BEng Civil and Railways Engineering, 2018
Graduate Rail Engineer, Morgan Sindall Construction & Infrastructure
I'm currently employed on Network Rail's project to construct a dive-under at Werrington Junction (north of Peterborough); Morgan Sindall are the Principal Contractor.
The project will allow long, heavy freight trains from East Anglia to traverse the busy East Coast Main Line without impeding fast intercity trains linking London with Yorkshire, the North East, and Scotland. Freight trains currently have to cross the fast lines "on the flat" (that is to say, at the same grade as the fast passenger trains), and this can cause unnecessary delays in the area. Such delays will be much less frequent once the scheme's finished in early 2021!
How has your career developed since graduating from the University of Birmingham?
Since graduating from Birmingham, this has been my first proper permanent job, but I did graduate whilst working housekeeping night shifts at Wimbledon Tennis. I can assure you, working on WGSP (Werrington Grade Separation Project) is a lot less tiring and exhausting than cleaning toilets and mopping floors in the Broadcast Centre at Wimbledon.
What is the best thing about what you are doing now?

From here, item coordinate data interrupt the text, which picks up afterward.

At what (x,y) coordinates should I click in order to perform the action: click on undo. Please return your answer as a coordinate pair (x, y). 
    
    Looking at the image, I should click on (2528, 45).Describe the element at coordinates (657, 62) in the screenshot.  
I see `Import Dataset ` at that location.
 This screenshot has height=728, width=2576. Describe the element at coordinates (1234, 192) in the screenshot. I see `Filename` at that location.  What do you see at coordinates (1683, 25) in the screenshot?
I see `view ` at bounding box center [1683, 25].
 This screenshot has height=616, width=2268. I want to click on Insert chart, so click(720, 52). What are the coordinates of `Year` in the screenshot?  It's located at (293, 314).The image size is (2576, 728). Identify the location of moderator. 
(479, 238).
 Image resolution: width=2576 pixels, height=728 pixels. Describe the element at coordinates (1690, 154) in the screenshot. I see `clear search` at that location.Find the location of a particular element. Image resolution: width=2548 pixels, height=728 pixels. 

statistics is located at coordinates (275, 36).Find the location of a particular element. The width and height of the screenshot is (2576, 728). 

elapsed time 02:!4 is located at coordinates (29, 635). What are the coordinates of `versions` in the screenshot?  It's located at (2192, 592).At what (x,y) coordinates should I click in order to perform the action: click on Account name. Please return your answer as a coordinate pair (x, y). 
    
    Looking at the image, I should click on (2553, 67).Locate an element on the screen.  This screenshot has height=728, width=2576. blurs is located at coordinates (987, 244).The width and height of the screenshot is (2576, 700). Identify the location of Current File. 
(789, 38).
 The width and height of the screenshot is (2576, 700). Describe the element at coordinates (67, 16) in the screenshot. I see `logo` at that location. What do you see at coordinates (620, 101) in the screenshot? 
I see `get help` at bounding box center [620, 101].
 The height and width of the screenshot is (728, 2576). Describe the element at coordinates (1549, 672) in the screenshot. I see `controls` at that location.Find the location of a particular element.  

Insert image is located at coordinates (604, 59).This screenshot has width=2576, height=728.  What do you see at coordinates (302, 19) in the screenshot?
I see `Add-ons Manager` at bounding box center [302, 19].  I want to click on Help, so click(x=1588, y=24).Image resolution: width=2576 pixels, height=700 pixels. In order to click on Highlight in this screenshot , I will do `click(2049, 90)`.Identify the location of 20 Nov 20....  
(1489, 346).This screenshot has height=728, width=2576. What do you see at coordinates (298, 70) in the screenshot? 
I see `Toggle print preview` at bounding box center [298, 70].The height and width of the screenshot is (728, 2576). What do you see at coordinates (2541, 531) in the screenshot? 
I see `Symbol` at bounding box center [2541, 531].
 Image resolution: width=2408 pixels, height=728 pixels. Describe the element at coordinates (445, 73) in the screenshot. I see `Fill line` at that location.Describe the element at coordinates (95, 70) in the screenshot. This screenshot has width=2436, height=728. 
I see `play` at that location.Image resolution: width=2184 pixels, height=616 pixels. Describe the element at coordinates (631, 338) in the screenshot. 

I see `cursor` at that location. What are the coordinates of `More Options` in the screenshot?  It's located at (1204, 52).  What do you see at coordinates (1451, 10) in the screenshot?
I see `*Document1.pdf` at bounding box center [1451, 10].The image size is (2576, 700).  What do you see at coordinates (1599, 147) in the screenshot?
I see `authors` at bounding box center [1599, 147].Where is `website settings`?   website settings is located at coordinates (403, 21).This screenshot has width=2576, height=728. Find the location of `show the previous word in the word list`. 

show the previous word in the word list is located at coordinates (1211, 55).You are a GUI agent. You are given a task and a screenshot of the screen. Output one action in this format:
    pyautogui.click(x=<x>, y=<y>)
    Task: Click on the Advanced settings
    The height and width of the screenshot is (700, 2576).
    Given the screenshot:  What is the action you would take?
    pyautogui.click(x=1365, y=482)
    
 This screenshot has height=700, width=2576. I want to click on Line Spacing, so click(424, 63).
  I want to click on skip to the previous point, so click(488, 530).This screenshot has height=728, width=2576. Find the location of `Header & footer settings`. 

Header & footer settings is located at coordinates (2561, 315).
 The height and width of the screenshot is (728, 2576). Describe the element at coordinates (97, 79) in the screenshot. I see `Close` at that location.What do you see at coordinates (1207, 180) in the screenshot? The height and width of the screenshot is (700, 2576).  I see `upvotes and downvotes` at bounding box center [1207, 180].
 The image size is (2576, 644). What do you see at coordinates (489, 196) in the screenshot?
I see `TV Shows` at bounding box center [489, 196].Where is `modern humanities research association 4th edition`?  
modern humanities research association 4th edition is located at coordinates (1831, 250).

The best thing about working with Morgan Sindall is their supportive work environment and friendly working culture - you really do feel valued whatever position you hold in the company!
What motivates you?
Every day, if ever I'm feeling de-motivated at work or a bit down, I always look back at my life and how far I've come. I was diagnosed with high-functioning Asperger's Syndrome at age 5 and socialising can sometimes still be difficult, but that didn't stop me doing well in my GCSEs and A-levels. During my 3rd year of university I was diagnosed with high-functioning ADHD as well (which gave a partial sense of closure as to why I hadn't done as well in 2nd year as I'd hoped), but I managed to achieve a 1st in my final year project and a 2:1 overall so I feel that having overcome those hurdles, nothing is impossible.
Why did you originally apply to Birmingham?
I originally applied to Birmingham while searching for an engineering degree that specialised in railways. It's always been my dream to enter the world of rail engineering. Just at the right time, I got the message that Birmingham were offering dedicated undergraduate courses in Civil & Railway Engineering - I wasted no time at all in applying after that!
What are your fondest memories of the University?
Some of my fondest memories came about with CivSoc (the Civil Engineering Society) - we all had plenty of fun as a year group, and knitted some very close friendships during the 4 years of our course. I also have very fond recollections of the 3 main extra-curricular societies I joined - RockSoc, MetalSoc, and (surprisingly) the Gilbert and Sullivan Society, UBGnS. In my final performance with UBGnS - Iolanthe - I was one of the chorus of Peers (in the house of Lords) and we make our entrance in the show with a very pompous march; you can imagine my surprise and joy when that same march was played during my Graduation Ceremony!
How did you grow as a person by coming to University?
When I arrived at Birmingham, as green as the grass on The Vale, I seemed very much more stubborn than I'd consider myself to be now. I've broadened my cultural horizons, tried many new things in societies, and (somehow) gained a confidence in myself that I never really knew I had.
What did you think of the learning experience within the University?
I was given invaluable advice from my personal tutors about applying the knowledge from lectures and putting it to practicable use in the tutorials. Obviously in such a large university trying to find a window to see a lecturer can be tricky at times, but the advice they give is always worth retaining. On my particular job, I'm finding that my Geotechnical Engineering and Soil Mechanics modules, plus my Railway Infrastructure module are coming in very useful indeed for the engineering work at Werrington.
What inspired you most during your time as a student?
My friends within my course were (and still are) some of the most supportive, friendly, funny people you could ever hope to meet. They always came to my aid whenever I was stuck on an item of coursework or on a point in a handout (they can back me up with how often this occurred!), and they always inspired me to keep my nose to the grindstone no matter how tricky the task. However, my greatest inspiration was my supervisor on my individual research project - Professor Felix Schmid. He gave me some of the greatest inspiration for my research project, and to him I owe unimaginable amounts of gratitude and thanks.
“Definitely do something outside your course, don't keep your friends exclusively within the bubble of your study group. I joined a lot of societies at university, and I can safely add that if you keep yourself busy with other societies, as well as coursework, you'll feel a lot more fulfilled and happy in the long term.”